Position: Director, James MacGregor Burns Academy of Leadership, University of Maryland.

Career highlights: Associate director, Academy of Leadership; director, Center for Leadership Education; director, College Park Scholars Public Leadership, Academy of Leadership; co-founder and first director, National Clearinghouse for Leadership Programs.

Age: 39

Education: BA, industrial psychology, Pennsylvania State University; MA, college student personnel administration, Pennsylvania State University; PhD, college student personnel, with a concentration in leadership studies, University of Maryland.

Isn't leadership inherent? Why should it be taught?

I firmly believe that leaders are made and not born. And so there exists in each person a capacity to provide leadership and to make a difference. Leadership is an interdisciplinary study that can be taught in formal classrooms.

So is your goal to nurture future political leaders?

Yes, that's one of our goals. But the ultimate goal is that we want to prepare all people from all ages -- from kindergarten to when people reach their retirement years -- to solve some of society's most pressing problems using effective leadership approaches. Our society is crying out for bold, courageous leaders to solve some of these pressing problems.

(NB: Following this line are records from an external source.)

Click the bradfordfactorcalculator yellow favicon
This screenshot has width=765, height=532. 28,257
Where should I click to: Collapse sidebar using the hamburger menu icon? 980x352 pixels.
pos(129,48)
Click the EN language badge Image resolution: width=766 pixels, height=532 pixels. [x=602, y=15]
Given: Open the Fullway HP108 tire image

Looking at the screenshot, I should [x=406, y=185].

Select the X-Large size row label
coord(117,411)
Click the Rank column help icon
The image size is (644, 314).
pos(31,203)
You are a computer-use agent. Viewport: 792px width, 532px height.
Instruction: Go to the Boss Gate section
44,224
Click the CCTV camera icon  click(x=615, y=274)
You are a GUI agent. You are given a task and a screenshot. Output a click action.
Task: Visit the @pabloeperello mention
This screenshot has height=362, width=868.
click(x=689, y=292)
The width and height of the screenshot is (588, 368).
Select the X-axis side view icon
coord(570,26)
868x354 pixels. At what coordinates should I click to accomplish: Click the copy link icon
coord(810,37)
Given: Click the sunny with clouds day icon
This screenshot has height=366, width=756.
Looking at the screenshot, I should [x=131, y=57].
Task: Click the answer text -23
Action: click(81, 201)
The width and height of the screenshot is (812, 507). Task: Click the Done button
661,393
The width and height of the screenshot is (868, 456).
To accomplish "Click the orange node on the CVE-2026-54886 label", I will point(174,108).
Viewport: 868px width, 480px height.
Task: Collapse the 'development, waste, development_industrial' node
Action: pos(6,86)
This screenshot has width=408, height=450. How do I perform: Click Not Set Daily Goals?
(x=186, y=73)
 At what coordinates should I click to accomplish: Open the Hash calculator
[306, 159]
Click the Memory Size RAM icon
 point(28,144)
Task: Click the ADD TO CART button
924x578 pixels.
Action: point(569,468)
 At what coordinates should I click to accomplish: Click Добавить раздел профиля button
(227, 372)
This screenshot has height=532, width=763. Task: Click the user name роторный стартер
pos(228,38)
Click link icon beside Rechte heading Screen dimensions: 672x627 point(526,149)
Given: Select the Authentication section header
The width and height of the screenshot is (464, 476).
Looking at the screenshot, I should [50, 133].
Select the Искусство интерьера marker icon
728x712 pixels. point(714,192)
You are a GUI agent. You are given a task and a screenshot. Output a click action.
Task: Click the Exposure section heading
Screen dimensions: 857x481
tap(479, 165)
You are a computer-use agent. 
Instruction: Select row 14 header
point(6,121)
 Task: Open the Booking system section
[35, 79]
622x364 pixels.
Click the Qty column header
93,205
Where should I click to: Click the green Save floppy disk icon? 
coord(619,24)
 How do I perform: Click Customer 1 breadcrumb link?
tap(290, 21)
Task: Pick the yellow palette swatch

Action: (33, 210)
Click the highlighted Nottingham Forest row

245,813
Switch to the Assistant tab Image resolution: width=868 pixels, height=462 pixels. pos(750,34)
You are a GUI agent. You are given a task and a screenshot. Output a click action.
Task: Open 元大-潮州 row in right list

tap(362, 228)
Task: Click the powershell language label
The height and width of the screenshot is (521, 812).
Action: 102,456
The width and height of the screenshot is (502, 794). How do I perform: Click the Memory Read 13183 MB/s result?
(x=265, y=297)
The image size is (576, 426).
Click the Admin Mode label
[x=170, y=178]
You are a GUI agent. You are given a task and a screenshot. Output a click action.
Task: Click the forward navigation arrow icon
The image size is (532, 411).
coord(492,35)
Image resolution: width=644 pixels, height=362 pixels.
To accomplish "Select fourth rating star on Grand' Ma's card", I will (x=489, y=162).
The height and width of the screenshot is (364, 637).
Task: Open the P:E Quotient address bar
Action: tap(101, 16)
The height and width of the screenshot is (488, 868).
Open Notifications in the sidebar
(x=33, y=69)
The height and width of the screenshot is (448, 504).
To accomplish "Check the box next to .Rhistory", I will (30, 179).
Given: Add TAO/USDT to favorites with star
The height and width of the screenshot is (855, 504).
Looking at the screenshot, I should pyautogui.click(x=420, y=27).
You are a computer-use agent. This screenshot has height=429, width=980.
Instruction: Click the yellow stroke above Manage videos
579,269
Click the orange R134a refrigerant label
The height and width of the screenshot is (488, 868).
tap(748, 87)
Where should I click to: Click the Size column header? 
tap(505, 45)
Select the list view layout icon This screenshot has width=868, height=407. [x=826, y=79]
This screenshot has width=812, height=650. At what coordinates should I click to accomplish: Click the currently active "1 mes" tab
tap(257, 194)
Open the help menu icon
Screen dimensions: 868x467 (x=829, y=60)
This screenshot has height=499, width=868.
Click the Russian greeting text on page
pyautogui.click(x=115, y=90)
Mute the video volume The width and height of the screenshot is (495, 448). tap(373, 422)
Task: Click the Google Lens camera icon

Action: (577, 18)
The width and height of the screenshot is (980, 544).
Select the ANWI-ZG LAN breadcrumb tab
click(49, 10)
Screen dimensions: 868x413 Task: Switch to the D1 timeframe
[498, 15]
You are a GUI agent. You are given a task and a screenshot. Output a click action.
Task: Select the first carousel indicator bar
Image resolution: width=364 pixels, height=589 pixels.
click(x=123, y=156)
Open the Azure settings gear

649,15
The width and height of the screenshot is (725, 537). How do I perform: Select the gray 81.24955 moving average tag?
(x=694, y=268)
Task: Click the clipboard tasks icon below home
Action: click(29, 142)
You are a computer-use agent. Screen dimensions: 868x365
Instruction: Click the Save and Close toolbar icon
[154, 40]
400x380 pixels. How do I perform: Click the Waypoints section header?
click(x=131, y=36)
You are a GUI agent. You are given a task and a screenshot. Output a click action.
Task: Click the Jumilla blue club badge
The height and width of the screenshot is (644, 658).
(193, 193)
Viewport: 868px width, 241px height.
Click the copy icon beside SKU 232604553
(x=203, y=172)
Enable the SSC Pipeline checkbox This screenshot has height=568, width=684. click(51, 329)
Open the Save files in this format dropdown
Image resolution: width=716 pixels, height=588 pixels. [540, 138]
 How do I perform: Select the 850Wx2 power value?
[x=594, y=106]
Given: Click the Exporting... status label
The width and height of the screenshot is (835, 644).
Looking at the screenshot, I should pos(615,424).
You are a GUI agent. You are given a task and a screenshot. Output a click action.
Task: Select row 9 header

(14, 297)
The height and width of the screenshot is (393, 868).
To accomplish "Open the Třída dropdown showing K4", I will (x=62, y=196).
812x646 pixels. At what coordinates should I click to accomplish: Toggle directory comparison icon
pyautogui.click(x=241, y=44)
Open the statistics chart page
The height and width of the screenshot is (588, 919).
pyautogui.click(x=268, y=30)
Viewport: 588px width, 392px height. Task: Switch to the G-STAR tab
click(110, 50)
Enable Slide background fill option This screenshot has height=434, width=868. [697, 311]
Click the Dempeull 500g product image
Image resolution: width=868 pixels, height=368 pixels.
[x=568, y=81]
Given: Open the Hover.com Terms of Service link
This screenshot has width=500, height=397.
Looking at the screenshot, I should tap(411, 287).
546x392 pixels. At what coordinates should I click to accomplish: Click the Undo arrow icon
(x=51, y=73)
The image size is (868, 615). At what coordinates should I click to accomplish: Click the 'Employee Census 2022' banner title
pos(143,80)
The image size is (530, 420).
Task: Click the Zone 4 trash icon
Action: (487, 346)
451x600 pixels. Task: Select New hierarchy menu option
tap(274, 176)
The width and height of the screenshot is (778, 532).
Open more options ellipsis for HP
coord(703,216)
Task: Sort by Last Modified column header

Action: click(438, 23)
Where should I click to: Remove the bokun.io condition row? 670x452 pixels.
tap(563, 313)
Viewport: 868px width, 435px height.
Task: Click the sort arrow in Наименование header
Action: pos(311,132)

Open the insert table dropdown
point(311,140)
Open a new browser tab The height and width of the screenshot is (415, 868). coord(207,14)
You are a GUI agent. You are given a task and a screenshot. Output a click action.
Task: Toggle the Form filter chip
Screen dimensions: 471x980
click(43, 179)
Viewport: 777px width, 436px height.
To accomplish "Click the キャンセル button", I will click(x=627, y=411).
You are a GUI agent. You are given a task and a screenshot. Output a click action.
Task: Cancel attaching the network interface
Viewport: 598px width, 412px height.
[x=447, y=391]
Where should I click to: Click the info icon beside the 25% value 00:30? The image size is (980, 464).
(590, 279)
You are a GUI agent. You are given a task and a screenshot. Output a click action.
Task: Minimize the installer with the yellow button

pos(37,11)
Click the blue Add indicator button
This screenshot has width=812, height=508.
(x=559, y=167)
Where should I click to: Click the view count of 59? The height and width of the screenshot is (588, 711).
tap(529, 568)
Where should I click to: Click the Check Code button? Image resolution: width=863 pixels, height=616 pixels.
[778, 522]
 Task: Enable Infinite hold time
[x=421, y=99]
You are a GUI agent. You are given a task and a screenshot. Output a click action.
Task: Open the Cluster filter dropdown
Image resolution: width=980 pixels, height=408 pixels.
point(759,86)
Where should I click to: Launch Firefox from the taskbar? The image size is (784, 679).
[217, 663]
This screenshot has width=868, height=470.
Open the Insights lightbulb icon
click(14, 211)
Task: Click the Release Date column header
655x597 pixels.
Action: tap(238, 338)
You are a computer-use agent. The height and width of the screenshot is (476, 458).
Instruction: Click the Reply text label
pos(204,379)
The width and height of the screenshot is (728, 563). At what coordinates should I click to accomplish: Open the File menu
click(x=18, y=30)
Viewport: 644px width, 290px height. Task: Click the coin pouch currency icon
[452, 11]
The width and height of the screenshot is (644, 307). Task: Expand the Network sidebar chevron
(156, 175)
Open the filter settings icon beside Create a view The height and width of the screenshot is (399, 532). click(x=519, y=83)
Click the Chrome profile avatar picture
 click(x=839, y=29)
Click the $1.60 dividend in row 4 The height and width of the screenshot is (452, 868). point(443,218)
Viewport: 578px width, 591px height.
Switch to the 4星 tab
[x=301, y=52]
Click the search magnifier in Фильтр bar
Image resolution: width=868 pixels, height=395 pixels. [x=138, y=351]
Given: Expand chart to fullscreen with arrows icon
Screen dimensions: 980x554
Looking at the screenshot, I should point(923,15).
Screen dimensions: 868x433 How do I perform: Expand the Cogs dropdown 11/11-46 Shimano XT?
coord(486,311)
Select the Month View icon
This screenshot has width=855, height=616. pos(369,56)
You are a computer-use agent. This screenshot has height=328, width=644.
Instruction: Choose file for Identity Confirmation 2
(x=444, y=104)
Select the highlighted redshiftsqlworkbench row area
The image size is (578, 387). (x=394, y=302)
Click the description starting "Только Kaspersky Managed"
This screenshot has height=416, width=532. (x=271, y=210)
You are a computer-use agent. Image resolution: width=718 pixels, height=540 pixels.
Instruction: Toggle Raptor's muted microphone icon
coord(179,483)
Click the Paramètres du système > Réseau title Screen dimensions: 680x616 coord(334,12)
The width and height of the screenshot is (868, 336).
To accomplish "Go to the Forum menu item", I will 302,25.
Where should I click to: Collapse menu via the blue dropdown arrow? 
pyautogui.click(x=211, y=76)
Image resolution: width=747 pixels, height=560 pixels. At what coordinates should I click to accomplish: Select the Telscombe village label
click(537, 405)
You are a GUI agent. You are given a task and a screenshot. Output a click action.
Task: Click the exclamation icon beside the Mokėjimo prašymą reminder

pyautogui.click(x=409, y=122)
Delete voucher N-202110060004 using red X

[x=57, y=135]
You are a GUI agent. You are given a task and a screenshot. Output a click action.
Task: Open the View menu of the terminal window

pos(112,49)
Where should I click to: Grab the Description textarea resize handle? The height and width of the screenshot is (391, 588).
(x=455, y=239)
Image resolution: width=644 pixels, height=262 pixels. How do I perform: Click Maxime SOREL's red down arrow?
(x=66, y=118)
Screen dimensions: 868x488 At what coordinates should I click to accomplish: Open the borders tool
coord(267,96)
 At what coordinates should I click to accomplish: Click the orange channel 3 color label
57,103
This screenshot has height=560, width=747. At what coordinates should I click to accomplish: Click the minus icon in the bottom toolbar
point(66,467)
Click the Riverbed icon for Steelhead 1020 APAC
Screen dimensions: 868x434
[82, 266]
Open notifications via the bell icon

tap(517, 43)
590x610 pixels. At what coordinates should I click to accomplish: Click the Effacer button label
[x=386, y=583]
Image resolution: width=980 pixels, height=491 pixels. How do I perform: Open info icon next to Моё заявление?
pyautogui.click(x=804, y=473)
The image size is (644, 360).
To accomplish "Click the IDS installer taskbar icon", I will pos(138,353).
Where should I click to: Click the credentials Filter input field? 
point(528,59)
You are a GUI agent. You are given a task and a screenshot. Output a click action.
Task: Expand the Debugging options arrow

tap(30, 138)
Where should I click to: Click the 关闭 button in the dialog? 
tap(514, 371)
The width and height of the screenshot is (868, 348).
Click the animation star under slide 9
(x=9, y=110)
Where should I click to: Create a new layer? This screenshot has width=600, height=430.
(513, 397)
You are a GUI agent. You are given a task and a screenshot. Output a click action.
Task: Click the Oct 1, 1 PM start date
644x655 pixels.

What kinds of people study leadership?

First and foremost, they have an internal desire to make a difference in their communities or their organizations, and they also have a belief that empowering others will allow organizations to make positive changes. Leadership does make a difference.

And what about those who publicly are great leaders but lead unethical or immoral personal lives?

It's one of the most hotly debated issues. You have to have congruency between your personal beliefs and professional life. It hurts leaders' credibility in their public life when they are unethical in their personal life.